> Task brief: Rewrite every entry below, replacing "Identify the location of" with "Find the position of" and leaving everything else as it is.

[Supplied records Boundary: Start]

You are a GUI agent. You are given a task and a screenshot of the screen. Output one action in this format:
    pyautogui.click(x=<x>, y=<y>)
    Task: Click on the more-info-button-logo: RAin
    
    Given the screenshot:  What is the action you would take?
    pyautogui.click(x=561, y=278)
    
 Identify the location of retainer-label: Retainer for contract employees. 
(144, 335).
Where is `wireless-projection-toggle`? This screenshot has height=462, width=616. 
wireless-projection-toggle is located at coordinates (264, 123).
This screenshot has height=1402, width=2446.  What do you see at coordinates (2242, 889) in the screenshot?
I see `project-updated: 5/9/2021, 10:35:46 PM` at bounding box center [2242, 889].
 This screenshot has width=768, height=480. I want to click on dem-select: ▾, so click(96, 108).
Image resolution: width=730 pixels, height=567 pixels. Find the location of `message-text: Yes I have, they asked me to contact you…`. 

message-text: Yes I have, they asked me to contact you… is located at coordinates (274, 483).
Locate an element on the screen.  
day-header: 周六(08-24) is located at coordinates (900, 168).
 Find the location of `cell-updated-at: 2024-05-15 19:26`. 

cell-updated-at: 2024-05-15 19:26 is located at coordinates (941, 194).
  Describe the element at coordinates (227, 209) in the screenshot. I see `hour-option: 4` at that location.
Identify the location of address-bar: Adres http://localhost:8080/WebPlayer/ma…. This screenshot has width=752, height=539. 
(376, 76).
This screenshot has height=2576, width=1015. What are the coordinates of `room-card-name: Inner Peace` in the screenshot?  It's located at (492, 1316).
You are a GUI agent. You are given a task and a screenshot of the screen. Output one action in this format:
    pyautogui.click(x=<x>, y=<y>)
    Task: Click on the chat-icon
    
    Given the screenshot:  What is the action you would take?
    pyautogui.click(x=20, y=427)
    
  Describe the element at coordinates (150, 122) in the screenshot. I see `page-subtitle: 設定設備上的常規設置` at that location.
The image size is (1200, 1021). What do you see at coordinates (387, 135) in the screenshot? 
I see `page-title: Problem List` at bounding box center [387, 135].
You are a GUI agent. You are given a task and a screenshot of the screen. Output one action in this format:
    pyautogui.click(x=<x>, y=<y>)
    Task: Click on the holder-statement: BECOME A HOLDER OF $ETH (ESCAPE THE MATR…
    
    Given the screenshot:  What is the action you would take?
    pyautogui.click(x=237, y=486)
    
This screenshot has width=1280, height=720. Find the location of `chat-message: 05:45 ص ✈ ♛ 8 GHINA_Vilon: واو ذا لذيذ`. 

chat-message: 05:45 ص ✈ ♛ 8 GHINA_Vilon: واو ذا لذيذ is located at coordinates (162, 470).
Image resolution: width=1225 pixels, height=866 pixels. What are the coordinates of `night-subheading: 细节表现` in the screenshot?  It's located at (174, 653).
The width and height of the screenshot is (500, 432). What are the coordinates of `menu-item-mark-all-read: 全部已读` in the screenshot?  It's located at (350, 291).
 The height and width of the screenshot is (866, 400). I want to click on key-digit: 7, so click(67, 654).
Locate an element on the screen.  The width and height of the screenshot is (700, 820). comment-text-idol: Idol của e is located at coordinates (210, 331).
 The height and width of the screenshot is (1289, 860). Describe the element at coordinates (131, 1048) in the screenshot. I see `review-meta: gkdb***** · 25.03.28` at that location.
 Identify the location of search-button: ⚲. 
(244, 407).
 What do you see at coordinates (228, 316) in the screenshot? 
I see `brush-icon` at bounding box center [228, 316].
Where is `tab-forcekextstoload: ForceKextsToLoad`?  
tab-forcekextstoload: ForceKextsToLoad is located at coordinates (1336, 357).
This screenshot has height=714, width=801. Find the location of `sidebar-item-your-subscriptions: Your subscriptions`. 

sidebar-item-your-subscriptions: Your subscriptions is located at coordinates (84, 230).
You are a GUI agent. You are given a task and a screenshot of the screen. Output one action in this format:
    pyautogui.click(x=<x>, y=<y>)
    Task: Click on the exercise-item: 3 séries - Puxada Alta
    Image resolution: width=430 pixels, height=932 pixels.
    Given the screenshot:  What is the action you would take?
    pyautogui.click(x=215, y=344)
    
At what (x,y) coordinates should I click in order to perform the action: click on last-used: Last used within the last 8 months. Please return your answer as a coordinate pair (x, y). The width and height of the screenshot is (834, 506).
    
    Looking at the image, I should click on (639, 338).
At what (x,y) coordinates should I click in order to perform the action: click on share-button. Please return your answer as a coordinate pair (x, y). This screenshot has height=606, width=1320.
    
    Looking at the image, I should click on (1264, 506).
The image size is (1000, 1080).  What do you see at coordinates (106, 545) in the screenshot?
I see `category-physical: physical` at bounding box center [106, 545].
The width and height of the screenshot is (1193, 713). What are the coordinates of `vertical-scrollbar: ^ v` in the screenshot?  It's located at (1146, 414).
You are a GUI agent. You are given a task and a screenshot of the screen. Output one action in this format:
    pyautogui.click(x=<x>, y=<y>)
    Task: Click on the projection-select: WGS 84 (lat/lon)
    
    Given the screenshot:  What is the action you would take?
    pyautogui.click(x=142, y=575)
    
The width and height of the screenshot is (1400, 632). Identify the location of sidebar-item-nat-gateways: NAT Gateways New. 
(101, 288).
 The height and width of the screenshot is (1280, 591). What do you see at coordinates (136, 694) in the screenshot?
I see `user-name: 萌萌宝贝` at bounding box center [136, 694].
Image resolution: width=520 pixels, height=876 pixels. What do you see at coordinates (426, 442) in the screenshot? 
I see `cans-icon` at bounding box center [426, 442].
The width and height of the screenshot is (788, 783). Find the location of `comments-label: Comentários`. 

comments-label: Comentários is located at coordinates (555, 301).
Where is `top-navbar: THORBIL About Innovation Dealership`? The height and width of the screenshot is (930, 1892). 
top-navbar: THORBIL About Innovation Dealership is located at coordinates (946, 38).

[Supplied records Boundary: End]

> Answer below:
You are a GUI agent. You are given a task and a screenshot of the screen. Output one action in this format:
    pyautogui.click(x=<x>, y=<y>)
    Task: Click on the more-info-button-logo: RAin
    
    Given the screenshot:  What is the action you would take?
    pyautogui.click(x=561, y=278)
    
 Find the position of retainer-label: Retainer for contract employees. 
(144, 335).
Where is `wireless-projection-toggle`? This screenshot has height=462, width=616. 
wireless-projection-toggle is located at coordinates (264, 123).
This screenshot has height=1402, width=2446.  What do you see at coordinates (2242, 889) in the screenshot?
I see `project-updated: 5/9/2021, 10:35:46 PM` at bounding box center [2242, 889].
 This screenshot has width=768, height=480. I want to click on dem-select: ▾, so click(96, 108).
Image resolution: width=730 pixels, height=567 pixels. Find the location of `message-text: Yes I have, they asked me to contact you…`. 

message-text: Yes I have, they asked me to contact you… is located at coordinates (274, 483).
Locate an element on the screen.  
day-header: 周六(08-24) is located at coordinates (900, 168).
 Find the location of `cell-updated-at: 2024-05-15 19:26`. 

cell-updated-at: 2024-05-15 19:26 is located at coordinates (941, 194).
  Describe the element at coordinates (227, 209) in the screenshot. I see `hour-option: 4` at that location.
Find the position of address-bar: Adres http://localhost:8080/WebPlayer/ma…. This screenshot has width=752, height=539. 
(376, 76).
This screenshot has height=2576, width=1015. What are the coordinates of `room-card-name: Inner Peace` in the screenshot?  It's located at (492, 1316).
You are a GUI agent. You are given a task and a screenshot of the screen. Output one action in this format:
    pyautogui.click(x=<x>, y=<y>)
    Task: Click on the chat-icon
    
    Given the screenshot:  What is the action you would take?
    pyautogui.click(x=20, y=427)
    
  Describe the element at coordinates (150, 122) in the screenshot. I see `page-subtitle: 設定設備上的常規設置` at that location.
The image size is (1200, 1021). What do you see at coordinates (387, 135) in the screenshot? 
I see `page-title: Problem List` at bounding box center [387, 135].
You are a GUI agent. You are given a task and a screenshot of the screen. Output one action in this format:
    pyautogui.click(x=<x>, y=<y>)
    Task: Click on the holder-statement: BECOME A HOLDER OF $ETH (ESCAPE THE MATR…
    
    Given the screenshot:  What is the action you would take?
    pyautogui.click(x=237, y=486)
    
This screenshot has width=1280, height=720. Find the location of `chat-message: 05:45 ص ✈ ♛ 8 GHINA_Vilon: واو ذا لذيذ`. 

chat-message: 05:45 ص ✈ ♛ 8 GHINA_Vilon: واو ذا لذيذ is located at coordinates (162, 470).
Image resolution: width=1225 pixels, height=866 pixels. What are the coordinates of `night-subheading: 细节表现` in the screenshot?  It's located at (174, 653).
The width and height of the screenshot is (500, 432). What are the coordinates of `menu-item-mark-all-read: 全部已读` in the screenshot?  It's located at (350, 291).
 The height and width of the screenshot is (866, 400). I want to click on key-digit: 7, so click(67, 654).
Locate an element on the screen.  The width and height of the screenshot is (700, 820). comment-text-idol: Idol của e is located at coordinates (210, 331).
 The height and width of the screenshot is (1289, 860). Describe the element at coordinates (131, 1048) in the screenshot. I see `review-meta: gkdb***** · 25.03.28` at that location.
 Find the position of search-button: ⚲. 
(244, 407).
 What do you see at coordinates (228, 316) in the screenshot? 
I see `brush-icon` at bounding box center [228, 316].
Where is `tab-forcekextstoload: ForceKextsToLoad`?  
tab-forcekextstoload: ForceKextsToLoad is located at coordinates (1336, 357).
This screenshot has height=714, width=801. Find the location of `sidebar-item-your-subscriptions: Your subscriptions`. 

sidebar-item-your-subscriptions: Your subscriptions is located at coordinates (84, 230).
You are a GUI agent. You are given a task and a screenshot of the screen. Output one action in this format:
    pyautogui.click(x=<x>, y=<y>)
    Task: Click on the exercise-item: 3 séries - Puxada Alta
    Image resolution: width=430 pixels, height=932 pixels.
    Given the screenshot:  What is the action you would take?
    pyautogui.click(x=215, y=344)
    
At what (x,y) coordinates should I click in order to perform the action: click on last-used: Last used within the last 8 months. Please return your answer as a coordinate pair (x, y). The width and height of the screenshot is (834, 506).
    
    Looking at the image, I should click on (639, 338).
At what (x,y) coordinates should I click in order to perform the action: click on share-button. Please return your answer as a coordinate pair (x, y). This screenshot has height=606, width=1320.
    
    Looking at the image, I should click on (1264, 506).
The image size is (1000, 1080).  What do you see at coordinates (106, 545) in the screenshot?
I see `category-physical: physical` at bounding box center [106, 545].
The width and height of the screenshot is (1193, 713). What are the coordinates of `vertical-scrollbar: ^ v` in the screenshot?  It's located at (1146, 414).
You are a GUI agent. You are given a task and a screenshot of the screen. Output one action in this format:
    pyautogui.click(x=<x>, y=<y>)
    Task: Click on the projection-select: WGS 84 (lat/lon)
    
    Given the screenshot:  What is the action you would take?
    pyautogui.click(x=142, y=575)
    
The width and height of the screenshot is (1400, 632). Find the position of sidebar-item-nat-gateways: NAT Gateways New. 
(101, 288).
 The height and width of the screenshot is (1280, 591). What do you see at coordinates (136, 694) in the screenshot?
I see `user-name: 萌萌宝贝` at bounding box center [136, 694].
Image resolution: width=520 pixels, height=876 pixels. What do you see at coordinates (426, 442) in the screenshot? 
I see `cans-icon` at bounding box center [426, 442].
The width and height of the screenshot is (788, 783). Find the location of `comments-label: Comentários`. 

comments-label: Comentários is located at coordinates (555, 301).
Where is `top-navbar: THORBIL About Innovation Dealership`? The height and width of the screenshot is (930, 1892). 
top-navbar: THORBIL About Innovation Dealership is located at coordinates (946, 38).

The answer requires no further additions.